# Aim of the task
From the records below, extract only the lines running from the line with "О канале (284, 938)" to the line with "Расследования RT (562, 66)", both lines included, reproducing them exactly.

# Stored items from a collection
Start of Block

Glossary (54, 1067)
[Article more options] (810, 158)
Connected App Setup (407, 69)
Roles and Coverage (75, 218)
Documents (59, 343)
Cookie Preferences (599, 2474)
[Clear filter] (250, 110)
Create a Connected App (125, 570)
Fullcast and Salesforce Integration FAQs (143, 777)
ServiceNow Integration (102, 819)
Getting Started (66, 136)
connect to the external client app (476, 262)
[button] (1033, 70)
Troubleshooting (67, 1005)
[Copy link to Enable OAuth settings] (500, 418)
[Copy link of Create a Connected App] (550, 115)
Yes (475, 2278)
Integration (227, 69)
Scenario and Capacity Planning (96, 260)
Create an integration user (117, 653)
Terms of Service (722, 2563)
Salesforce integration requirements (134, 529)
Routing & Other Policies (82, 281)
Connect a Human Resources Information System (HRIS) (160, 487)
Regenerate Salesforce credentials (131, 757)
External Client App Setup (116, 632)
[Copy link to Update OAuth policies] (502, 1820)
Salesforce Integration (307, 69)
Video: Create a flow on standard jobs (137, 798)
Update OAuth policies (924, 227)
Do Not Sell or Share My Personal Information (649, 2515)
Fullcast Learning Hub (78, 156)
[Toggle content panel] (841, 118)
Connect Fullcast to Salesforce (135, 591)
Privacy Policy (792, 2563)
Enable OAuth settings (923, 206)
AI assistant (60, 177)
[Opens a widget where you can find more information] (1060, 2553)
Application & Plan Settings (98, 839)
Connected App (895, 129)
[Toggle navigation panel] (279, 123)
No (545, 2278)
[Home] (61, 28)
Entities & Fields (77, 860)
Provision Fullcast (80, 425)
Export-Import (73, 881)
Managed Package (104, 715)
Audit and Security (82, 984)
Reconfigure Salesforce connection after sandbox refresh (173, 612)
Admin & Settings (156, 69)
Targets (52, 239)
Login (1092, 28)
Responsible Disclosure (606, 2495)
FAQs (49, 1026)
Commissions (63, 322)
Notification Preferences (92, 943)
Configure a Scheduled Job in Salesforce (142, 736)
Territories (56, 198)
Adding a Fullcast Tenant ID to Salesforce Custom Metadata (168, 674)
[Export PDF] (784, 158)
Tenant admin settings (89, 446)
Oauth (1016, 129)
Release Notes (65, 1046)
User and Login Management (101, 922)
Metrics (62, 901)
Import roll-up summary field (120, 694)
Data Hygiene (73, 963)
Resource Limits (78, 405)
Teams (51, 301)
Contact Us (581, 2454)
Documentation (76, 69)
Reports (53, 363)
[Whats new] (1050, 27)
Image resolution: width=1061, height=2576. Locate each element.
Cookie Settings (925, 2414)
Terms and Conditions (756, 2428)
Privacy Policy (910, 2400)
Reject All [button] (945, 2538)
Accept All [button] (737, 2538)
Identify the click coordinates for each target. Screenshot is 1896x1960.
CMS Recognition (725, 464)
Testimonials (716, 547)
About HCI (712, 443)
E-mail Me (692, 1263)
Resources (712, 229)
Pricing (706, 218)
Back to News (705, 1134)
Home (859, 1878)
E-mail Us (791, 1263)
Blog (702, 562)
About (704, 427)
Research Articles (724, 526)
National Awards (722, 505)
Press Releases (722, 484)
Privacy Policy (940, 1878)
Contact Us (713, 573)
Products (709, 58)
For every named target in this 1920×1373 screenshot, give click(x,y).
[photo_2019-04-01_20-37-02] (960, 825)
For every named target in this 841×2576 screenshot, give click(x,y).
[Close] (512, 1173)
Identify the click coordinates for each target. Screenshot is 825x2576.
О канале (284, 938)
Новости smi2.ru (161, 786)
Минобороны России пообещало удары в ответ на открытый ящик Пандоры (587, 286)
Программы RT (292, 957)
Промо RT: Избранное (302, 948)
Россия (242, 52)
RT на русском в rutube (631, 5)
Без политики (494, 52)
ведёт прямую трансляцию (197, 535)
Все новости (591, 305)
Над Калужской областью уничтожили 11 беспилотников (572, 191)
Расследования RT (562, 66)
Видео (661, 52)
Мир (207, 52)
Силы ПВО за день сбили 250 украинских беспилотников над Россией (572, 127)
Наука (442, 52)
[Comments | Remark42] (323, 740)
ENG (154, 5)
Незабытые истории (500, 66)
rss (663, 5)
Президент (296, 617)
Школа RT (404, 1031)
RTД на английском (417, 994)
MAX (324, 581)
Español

End of Block

# Output for this task
О канале (284, 938)
Новости smi2.ru (161, 786)
Минобороны России пообещало удары в ответ на открытый ящик Пандоры (587, 286)
Программы RT (292, 957)
Промо RT: Избранное (302, 948)
Россия (242, 52)
RT на русском в rutube (631, 5)
Без политики (494, 52)
ведёт прямую трансляцию (197, 535)
Все новости (591, 305)
Над Калужской областью уничтожили 11 беспилотников (572, 191)
Расследования RT (562, 66)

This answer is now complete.